# Lekarze > Forum neurologiczne >  Chwilowy niedowład lewej ręki po urazie głowy

## Justytna

Witam
Mam poważny problem z mężem. Mąż doznał urazu głowy (uderzenie w tył głowy o kant łóżka). Po zasłabnięciu zabrało go pogotowie Wyniki tomografii pokazały, że ma pourazowego niedużego krwiaka.  Po 4 dniach leżenia w szpitalu, doszło sinienie dłoni, drętwienie i niedowład lewej ręki i lewej strony twarzy. Niedowłady te mają dziwny przebieg. Twarz lekko wykrzywiona, mowa spowolniona i bełkotliwa, niedowład lewej ręki i dłoni (brak czucia). Z tego co ja zaobserwowałam, niedowłady trwają niedługo tj kilkanaście minut. Później powoli mąż wraca do normalnego stanu. Wyniki badań które miał wykonane tj. tomografii głowy, badania przepływowe (Dopplera) rąk, rtg dłoni  są prawidłowe.

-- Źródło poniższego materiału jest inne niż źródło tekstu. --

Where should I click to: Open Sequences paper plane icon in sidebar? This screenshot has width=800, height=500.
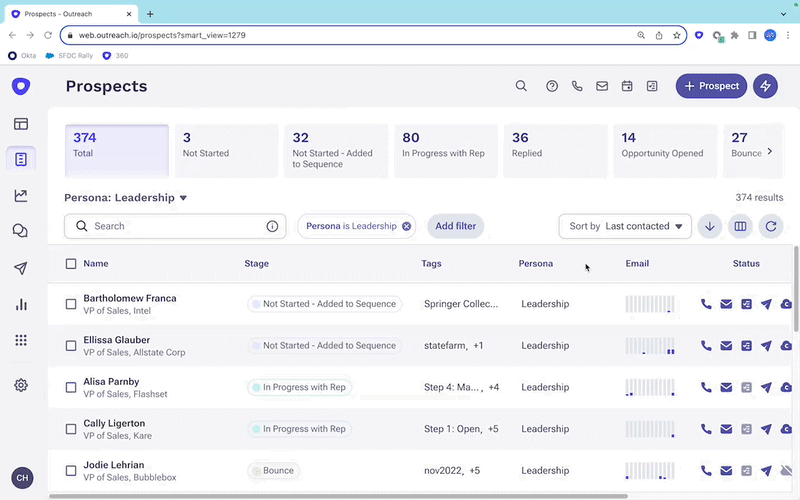coord(20,268)
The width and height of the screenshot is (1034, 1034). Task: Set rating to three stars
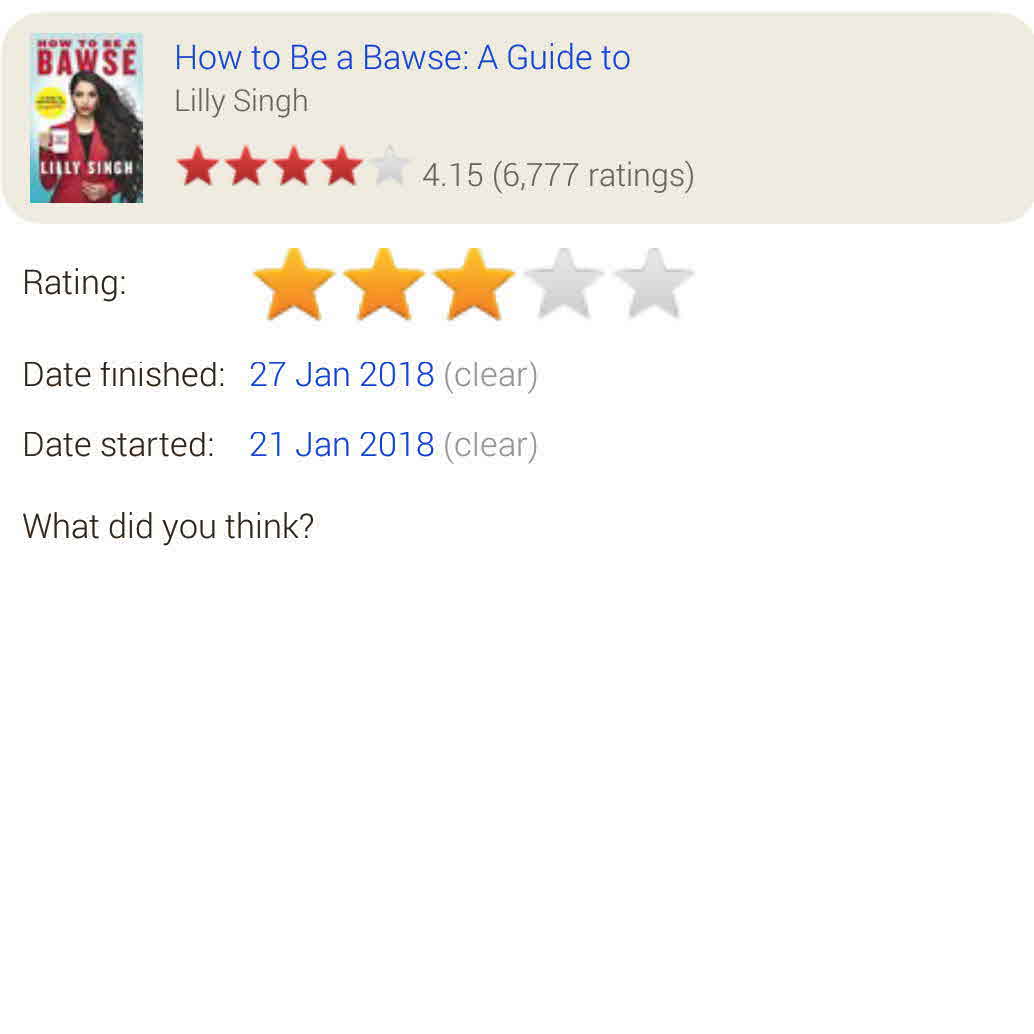pyautogui.click(x=473, y=284)
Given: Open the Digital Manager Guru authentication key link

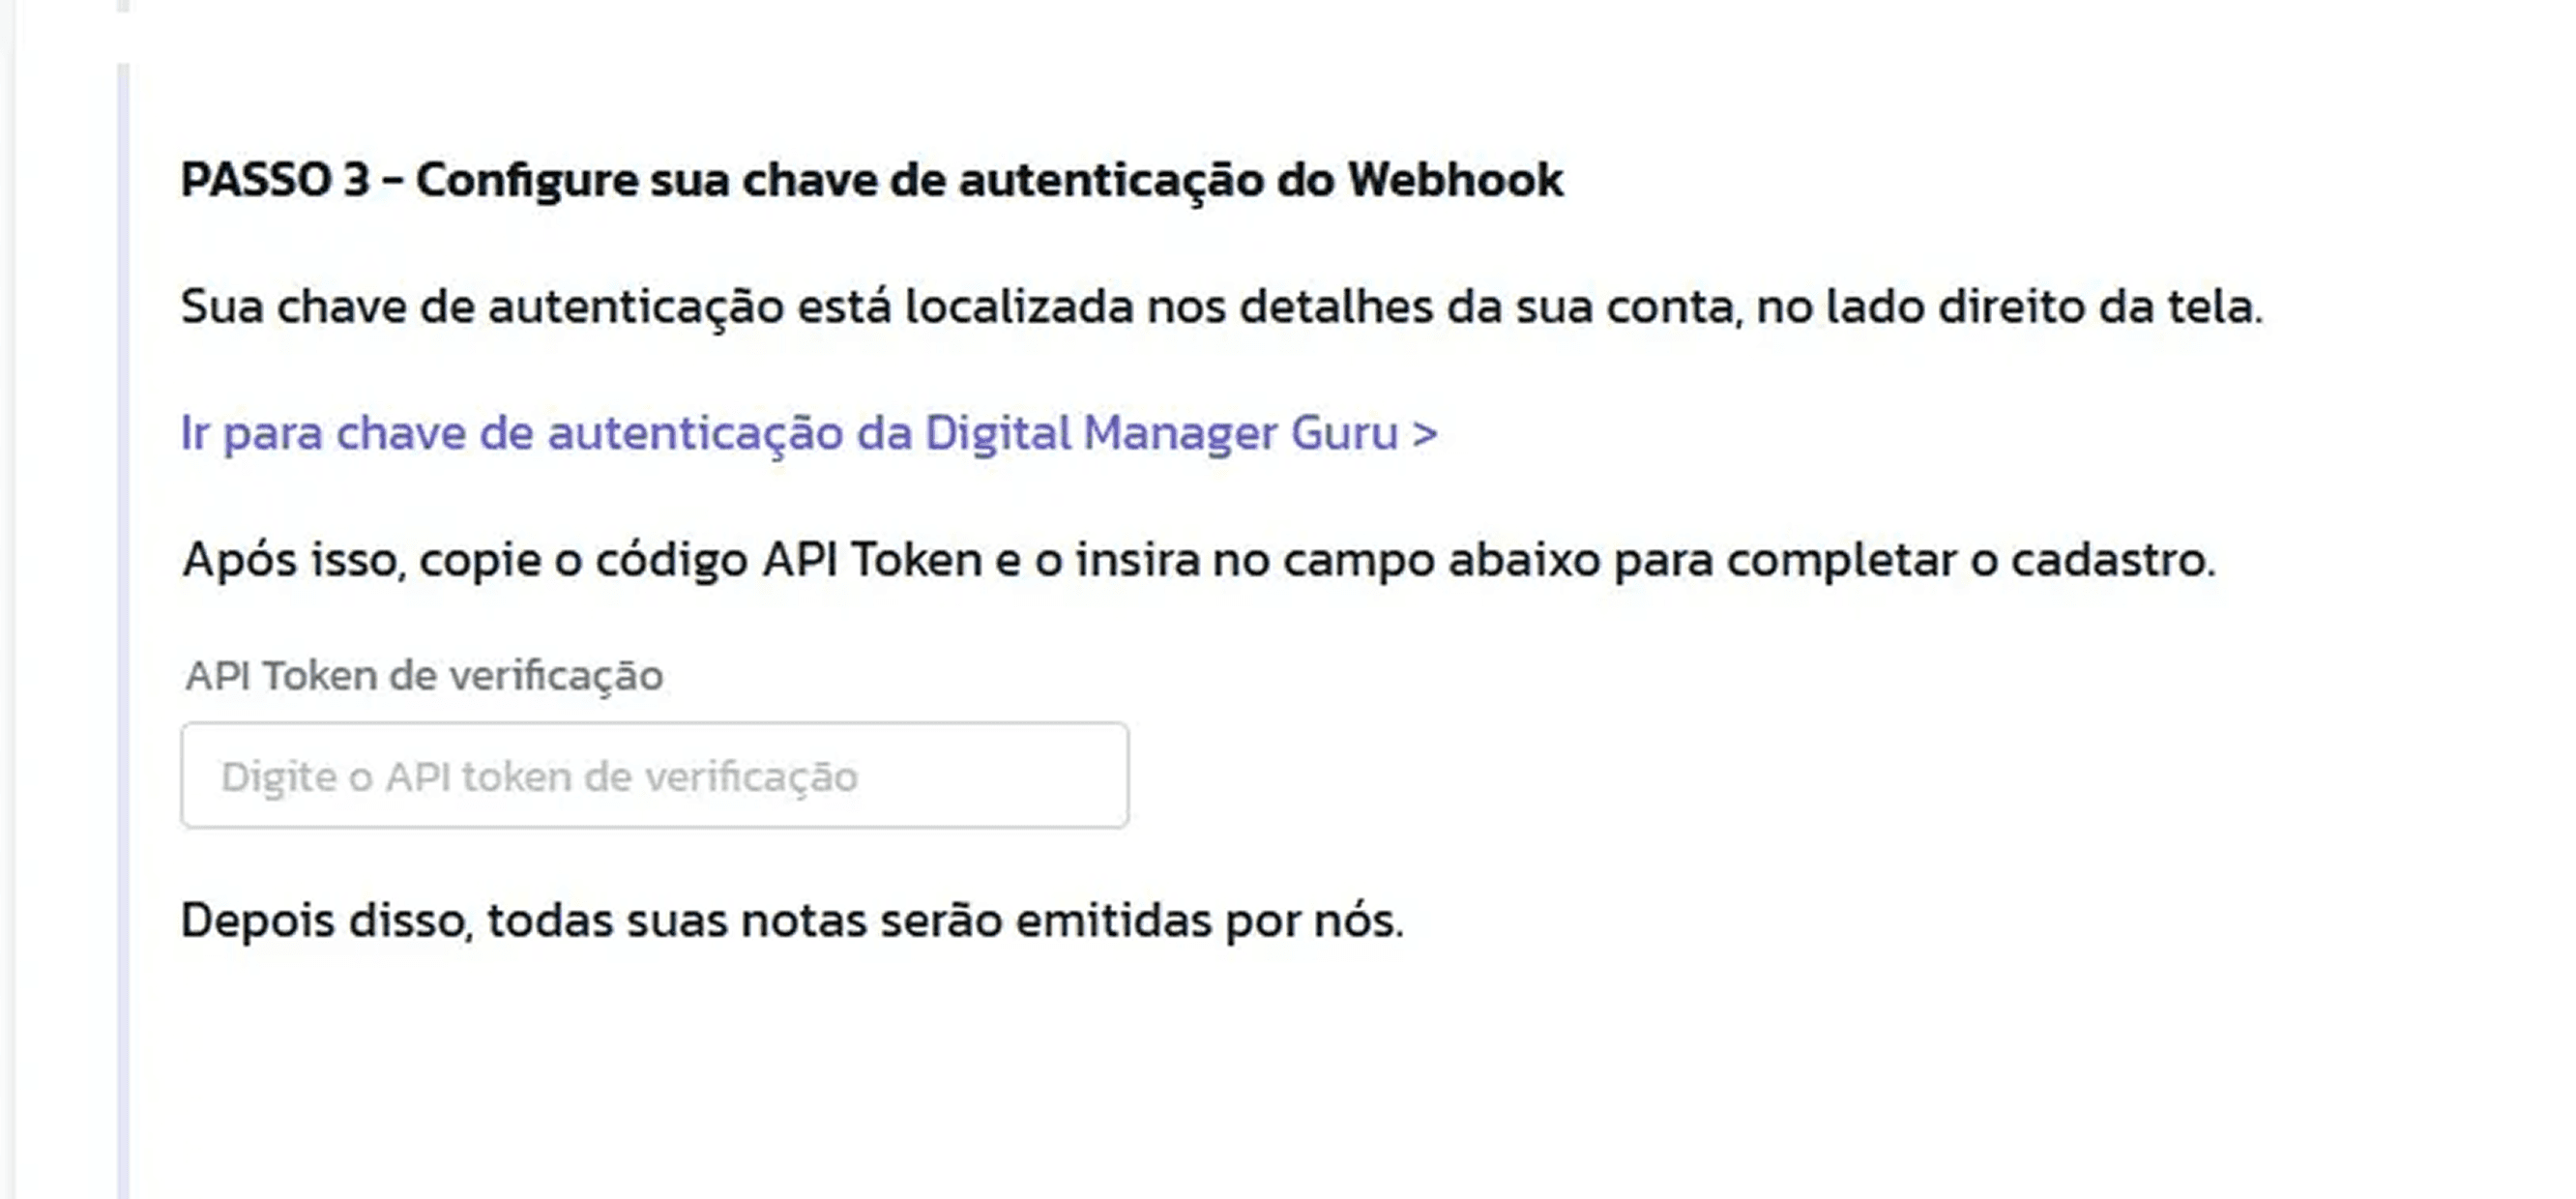Looking at the screenshot, I should 809,434.
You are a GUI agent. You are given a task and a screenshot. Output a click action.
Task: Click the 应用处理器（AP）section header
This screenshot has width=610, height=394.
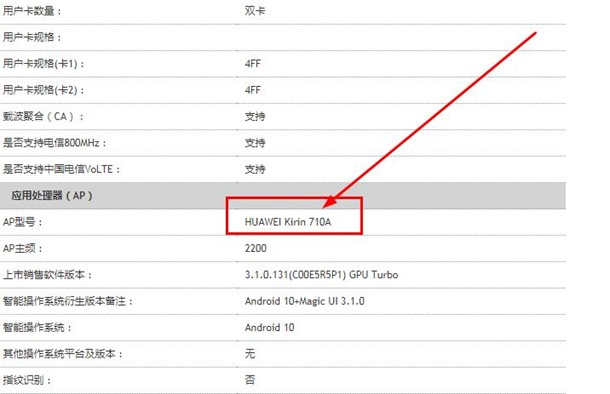coord(52,196)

Z mężem jednak jest nieciekawie. Obecnie przebywa na oddziale neurochirurgii i lekarze nie wiedzą co jest przyczyną niedowładu i drętwienia lewej ręki. Jestem zrozpaczona i nie wiem co z tym robić Błagam o pomoc. 
Co może być przyczyną takich problemów zdrowotnych, jakie badania mogłyby być pomocne w ustaleniu źródła problemu ? Gdzie mogę się udać w poszukiwaniu pomocy ?

----------